EXTRACTED DATA:
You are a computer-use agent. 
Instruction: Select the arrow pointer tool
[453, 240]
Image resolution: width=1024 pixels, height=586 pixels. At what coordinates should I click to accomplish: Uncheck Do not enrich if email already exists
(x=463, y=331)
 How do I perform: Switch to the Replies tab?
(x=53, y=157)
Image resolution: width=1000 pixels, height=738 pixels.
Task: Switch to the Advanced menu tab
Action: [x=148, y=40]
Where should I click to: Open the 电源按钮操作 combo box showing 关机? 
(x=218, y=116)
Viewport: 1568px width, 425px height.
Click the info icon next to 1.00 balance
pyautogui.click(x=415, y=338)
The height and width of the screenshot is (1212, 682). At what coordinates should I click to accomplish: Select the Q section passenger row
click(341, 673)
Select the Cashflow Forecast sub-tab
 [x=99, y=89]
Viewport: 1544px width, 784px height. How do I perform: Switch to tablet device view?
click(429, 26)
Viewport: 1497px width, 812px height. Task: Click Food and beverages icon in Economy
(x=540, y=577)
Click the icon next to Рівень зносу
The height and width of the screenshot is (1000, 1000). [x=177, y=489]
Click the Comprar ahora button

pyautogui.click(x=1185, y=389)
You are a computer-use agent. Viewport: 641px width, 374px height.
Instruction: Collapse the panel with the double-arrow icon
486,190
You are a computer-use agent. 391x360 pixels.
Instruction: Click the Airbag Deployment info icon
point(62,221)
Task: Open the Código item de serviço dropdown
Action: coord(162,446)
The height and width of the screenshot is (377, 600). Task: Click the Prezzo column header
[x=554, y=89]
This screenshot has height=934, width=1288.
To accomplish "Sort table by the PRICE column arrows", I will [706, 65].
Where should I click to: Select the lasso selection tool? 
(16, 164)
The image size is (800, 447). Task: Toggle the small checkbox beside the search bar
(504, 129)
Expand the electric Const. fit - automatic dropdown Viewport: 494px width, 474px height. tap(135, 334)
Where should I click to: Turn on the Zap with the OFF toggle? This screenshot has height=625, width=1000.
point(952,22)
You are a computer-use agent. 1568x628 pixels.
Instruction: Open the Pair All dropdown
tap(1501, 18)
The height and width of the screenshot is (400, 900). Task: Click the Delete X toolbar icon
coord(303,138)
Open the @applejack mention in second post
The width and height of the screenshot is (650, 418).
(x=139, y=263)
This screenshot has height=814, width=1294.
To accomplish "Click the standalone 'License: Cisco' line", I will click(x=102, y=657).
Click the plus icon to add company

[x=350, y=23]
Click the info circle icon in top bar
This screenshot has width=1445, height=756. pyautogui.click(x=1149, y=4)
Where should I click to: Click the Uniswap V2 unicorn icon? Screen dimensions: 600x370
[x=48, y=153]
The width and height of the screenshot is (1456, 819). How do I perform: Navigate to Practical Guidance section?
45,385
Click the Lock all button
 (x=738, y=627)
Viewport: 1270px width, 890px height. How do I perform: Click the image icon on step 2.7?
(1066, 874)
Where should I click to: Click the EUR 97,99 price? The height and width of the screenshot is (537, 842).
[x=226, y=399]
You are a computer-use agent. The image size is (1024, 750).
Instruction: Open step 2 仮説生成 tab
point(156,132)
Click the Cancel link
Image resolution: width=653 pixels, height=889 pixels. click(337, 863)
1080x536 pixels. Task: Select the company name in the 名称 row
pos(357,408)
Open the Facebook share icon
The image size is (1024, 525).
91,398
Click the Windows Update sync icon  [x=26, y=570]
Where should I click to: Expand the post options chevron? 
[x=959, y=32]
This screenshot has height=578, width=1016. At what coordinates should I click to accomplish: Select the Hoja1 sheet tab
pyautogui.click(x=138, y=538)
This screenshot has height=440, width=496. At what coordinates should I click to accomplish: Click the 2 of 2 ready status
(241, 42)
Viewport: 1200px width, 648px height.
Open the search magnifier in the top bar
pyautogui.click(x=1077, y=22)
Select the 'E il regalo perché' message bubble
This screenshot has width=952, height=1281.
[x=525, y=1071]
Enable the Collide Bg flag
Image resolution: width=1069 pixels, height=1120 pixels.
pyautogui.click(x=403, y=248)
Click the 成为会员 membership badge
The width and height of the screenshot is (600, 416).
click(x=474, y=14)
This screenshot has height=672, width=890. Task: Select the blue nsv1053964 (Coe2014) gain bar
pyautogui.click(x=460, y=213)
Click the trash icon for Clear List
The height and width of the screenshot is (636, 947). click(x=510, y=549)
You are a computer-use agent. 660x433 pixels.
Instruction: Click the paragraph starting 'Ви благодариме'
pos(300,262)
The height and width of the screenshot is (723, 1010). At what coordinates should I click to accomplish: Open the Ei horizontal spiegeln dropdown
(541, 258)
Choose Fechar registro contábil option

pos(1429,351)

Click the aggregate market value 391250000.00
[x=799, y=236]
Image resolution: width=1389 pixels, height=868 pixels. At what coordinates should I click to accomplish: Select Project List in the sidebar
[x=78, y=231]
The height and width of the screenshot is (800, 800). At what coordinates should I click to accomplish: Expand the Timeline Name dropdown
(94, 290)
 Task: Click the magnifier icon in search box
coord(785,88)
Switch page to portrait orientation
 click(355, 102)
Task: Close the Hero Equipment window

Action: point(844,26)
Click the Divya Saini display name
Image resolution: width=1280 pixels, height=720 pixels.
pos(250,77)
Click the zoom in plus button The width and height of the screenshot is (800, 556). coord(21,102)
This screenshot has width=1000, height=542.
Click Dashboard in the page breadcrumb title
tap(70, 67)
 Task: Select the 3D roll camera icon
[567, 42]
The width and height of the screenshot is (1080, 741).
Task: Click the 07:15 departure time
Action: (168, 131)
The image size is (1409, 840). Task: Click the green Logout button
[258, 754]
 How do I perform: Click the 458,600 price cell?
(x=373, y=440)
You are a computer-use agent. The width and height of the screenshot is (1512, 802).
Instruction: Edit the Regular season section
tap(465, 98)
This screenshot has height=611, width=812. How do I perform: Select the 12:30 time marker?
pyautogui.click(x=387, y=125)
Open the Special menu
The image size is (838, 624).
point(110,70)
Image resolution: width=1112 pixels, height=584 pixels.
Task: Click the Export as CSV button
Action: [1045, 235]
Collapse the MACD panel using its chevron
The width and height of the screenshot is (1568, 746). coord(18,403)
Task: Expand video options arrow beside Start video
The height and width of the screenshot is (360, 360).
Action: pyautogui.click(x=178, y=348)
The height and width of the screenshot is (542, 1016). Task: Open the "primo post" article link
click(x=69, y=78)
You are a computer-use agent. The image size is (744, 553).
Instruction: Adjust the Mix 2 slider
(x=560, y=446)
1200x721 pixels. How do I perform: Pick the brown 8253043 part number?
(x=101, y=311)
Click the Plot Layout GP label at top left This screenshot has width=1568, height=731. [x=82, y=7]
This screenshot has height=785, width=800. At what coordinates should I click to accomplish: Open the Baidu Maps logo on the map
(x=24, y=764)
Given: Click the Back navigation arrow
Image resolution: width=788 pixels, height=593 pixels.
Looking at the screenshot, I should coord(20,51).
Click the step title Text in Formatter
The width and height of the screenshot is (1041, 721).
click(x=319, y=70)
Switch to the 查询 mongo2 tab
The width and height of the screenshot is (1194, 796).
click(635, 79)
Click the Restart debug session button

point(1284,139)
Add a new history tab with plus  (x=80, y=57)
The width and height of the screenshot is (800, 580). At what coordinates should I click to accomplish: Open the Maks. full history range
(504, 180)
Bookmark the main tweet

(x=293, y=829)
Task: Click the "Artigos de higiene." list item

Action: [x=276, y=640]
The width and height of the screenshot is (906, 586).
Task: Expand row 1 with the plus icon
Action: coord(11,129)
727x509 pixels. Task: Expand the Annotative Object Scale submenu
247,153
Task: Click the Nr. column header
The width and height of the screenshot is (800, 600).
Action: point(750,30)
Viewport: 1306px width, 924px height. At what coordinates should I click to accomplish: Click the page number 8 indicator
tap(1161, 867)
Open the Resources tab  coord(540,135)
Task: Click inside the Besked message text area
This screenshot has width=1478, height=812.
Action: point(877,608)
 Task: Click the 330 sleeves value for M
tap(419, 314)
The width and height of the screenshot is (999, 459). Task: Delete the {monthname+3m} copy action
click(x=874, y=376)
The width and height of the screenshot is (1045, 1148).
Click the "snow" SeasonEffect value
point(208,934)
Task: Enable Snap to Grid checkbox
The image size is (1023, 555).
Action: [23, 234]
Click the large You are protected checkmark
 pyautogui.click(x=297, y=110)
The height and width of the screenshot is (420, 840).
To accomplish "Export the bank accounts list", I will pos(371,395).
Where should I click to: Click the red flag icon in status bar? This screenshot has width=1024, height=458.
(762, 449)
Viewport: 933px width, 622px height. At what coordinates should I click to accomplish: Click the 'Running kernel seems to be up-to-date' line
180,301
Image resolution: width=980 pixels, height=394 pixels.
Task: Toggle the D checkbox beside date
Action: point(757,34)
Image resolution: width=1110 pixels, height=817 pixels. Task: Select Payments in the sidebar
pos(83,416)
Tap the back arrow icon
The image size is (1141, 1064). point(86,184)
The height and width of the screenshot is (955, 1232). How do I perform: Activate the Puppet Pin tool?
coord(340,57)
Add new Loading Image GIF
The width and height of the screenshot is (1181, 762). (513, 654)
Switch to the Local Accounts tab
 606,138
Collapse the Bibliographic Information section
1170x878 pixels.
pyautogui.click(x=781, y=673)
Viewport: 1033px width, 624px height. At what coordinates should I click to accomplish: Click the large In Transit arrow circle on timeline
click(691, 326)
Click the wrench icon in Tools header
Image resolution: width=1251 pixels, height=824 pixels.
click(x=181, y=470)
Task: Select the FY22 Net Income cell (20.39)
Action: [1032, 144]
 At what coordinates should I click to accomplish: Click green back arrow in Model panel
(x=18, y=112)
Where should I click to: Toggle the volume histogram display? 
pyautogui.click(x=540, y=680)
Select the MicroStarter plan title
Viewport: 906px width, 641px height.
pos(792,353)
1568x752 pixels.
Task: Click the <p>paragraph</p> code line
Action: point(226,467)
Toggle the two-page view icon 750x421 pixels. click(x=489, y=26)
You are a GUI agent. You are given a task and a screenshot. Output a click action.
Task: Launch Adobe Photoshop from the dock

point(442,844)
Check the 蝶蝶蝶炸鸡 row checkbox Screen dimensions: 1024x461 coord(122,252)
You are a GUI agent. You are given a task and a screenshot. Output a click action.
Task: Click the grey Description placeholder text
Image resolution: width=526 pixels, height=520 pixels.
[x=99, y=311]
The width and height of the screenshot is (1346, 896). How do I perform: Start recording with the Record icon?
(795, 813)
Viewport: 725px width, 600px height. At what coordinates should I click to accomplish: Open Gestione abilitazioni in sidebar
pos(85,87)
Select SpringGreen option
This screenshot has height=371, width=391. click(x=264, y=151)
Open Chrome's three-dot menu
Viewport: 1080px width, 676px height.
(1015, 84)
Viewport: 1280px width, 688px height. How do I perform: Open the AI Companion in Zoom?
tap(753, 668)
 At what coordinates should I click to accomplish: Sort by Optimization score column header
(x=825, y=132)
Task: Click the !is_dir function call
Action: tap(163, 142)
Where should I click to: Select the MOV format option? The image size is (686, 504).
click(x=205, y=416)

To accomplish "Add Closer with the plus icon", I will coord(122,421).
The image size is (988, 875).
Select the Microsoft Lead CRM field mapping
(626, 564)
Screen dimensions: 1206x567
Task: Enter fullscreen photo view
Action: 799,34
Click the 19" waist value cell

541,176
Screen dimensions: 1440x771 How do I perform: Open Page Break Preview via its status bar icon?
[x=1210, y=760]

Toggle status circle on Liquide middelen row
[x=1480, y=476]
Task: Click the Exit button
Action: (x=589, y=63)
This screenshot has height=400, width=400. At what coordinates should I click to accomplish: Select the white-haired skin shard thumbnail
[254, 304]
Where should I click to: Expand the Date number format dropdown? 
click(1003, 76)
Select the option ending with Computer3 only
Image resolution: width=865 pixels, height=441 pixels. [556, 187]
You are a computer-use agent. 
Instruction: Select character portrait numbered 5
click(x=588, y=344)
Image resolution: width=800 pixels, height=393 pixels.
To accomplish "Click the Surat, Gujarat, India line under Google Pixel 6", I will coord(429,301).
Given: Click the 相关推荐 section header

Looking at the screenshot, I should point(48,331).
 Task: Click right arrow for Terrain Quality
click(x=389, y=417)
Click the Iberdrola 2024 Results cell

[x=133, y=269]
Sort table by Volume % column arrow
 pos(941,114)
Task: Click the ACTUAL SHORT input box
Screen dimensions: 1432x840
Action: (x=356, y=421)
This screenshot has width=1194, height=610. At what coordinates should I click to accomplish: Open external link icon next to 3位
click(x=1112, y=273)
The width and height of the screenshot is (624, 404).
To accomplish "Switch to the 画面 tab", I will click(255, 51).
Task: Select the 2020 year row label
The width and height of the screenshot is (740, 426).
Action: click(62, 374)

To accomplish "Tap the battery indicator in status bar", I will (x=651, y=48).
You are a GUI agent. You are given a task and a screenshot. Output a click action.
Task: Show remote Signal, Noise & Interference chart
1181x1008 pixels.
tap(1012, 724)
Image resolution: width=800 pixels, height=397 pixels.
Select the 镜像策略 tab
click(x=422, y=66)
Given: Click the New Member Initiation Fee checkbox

TASK GOAL:
What this exercise asks for is every line of the data above with the word "label".

WRITTEN ANSWER:
Click the Plot Layout GP label at top left This screenshot has width=1568, height=731. [x=82, y=7]
Task: Select the 2020 year row label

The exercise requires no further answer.